__DATASET RECORDS__
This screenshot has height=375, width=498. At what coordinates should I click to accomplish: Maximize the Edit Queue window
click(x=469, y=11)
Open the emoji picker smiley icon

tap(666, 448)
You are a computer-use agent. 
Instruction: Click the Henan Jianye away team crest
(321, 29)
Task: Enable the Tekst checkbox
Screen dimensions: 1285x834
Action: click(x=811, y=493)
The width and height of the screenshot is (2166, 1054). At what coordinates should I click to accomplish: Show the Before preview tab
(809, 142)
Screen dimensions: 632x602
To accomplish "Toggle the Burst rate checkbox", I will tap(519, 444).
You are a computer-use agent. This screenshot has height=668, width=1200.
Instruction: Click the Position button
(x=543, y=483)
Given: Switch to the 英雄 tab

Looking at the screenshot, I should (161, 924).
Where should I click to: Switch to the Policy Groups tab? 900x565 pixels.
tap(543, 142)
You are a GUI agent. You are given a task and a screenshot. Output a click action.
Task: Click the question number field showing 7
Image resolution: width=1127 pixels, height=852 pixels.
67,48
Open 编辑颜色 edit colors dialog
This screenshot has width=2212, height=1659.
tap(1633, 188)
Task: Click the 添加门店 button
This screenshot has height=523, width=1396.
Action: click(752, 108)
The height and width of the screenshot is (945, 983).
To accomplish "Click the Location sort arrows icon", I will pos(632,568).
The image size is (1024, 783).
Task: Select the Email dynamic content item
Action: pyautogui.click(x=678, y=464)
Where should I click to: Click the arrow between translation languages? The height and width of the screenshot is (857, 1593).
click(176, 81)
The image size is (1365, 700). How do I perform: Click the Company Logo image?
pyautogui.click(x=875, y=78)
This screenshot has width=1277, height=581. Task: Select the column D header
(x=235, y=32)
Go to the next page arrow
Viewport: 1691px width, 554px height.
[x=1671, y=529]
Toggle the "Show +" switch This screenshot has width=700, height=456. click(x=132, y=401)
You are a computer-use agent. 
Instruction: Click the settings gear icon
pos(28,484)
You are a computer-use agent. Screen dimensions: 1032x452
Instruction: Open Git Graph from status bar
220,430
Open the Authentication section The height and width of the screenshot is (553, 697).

__PROBLEM TO SOLVE__
Each line above that contains the word "agent" should be returned.

__PROBLEM SOLUTION__
You are a computer-use agent. 
You are a computer-use agent. This screenshot has height=668, width=1200.
You are a GUI agent. You are given a task and a screenshot. Output a click action.
You are a computer-use agent. 
You are a computer-use agent. Screen dimensions: 1032x452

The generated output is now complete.